Dr Bede Mickan^1,2, E/Prof Lynette  Abbott¹, Dr Zakaria  Solaiman¹, Prof Miranda Hart³, Prof Kadambot  Siddique¹, Dr Sasha Jenkins¹

¹University Of Western Australia, South Perth, Australia, ²Richgro, Jandakot , Australia, ³University of British Columbia,  Kelowna, Canada

Applications of compost and clay to ameliorate soil constraints such as water stress are potential management strategies for sandy agricultural soils. Water repellent sandy soils in rain-fed agricultural systems limit production and have negative environmental effects associated with leaching and soil erosion.
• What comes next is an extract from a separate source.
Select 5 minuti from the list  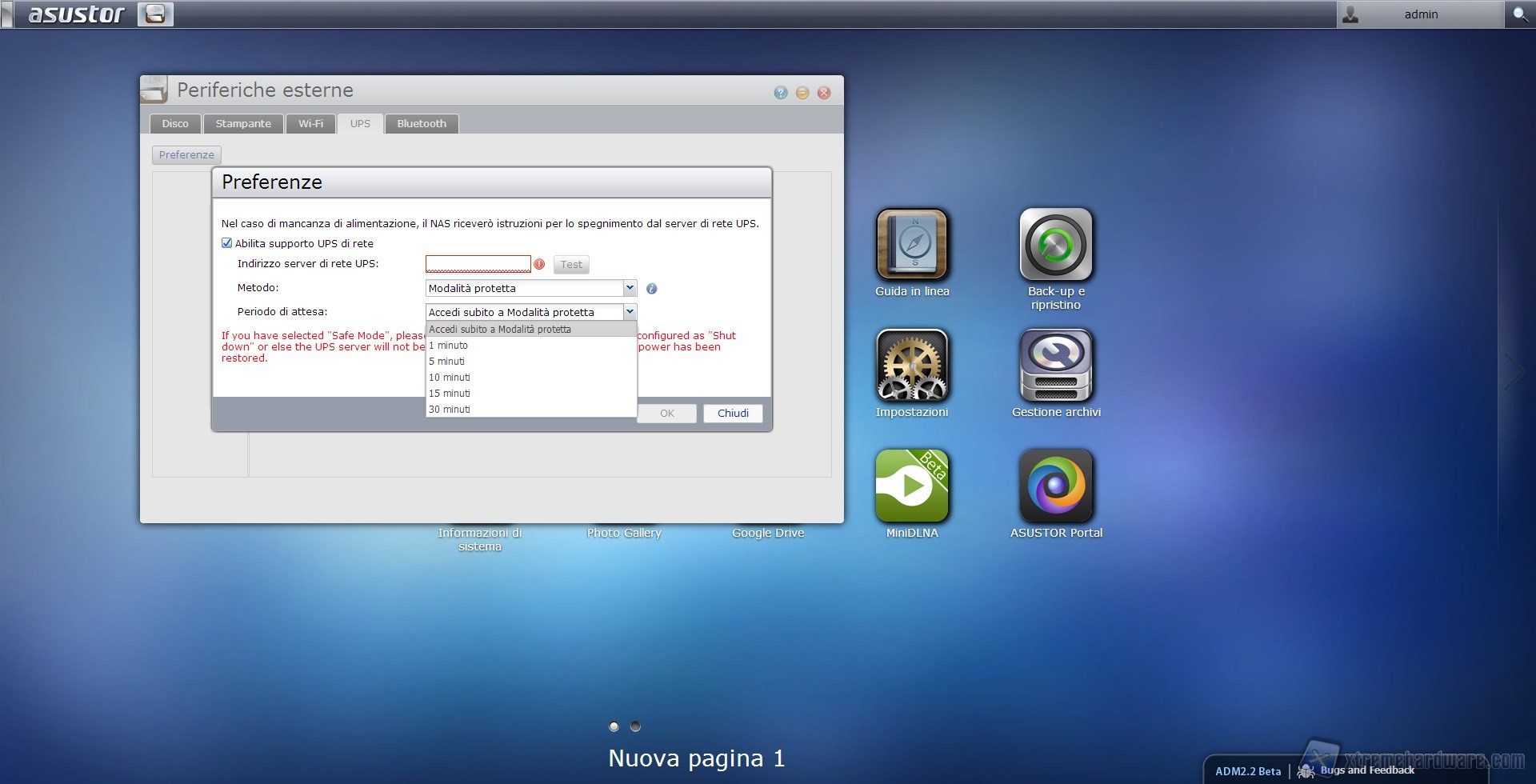point(447,362)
The aim was to determine whether compost and clay amendments in a sandy agricultural soil influenced the rhizosphere microbiome of Trifolium subterraneum under differing water regimes. Soil was amended with compost (2% w/w), clay (5% w/w) and a combination of both, in a glasshouse experiment with well-watered and water-stressed (70 and 35% field capacity) treatments. Ion Torrent 16S rRNA sequencing and Phylogenetic Investigation of Communities by Reconstruction of Unobserved States (PICRUSt) analysis of functional gene prediction were used to characterise the rhizosphere bacterial community and its functional component involved in nitrogen (N) cycling and soil carbon (C) degradation. Compost soil treatments increased the relative abundance of copiotrophic bacteria, decreased labile C and increased the abundance of recalcitrant C degrading genes. Predicted N cycling genes increased with the addition of clay (N-2 fixation, nitrification, denitrification) and compost + clay (N-2 fixation, denitrification) and decreased with compost (for denitrification) amendment. Water stress did not alter the relative abundance of phylum level taxa in the presence of compost, although copiotrophic Actinobacteria increased in relative abundance with addition of clay and with compost + clay. A significant role of compost and clay under water stress in influencing the composition of rhizosphere bacteria and their implications for N cycling and C degradation was demonstrated.

Biography: Dr Jenkins over ten years of research experience in the fields of molecular ecology, waste management and sustainable agriculture. My research focuses on the development and adoption of low-cost waste treatment technologies for the recapture of bioenergy, nutrients and water.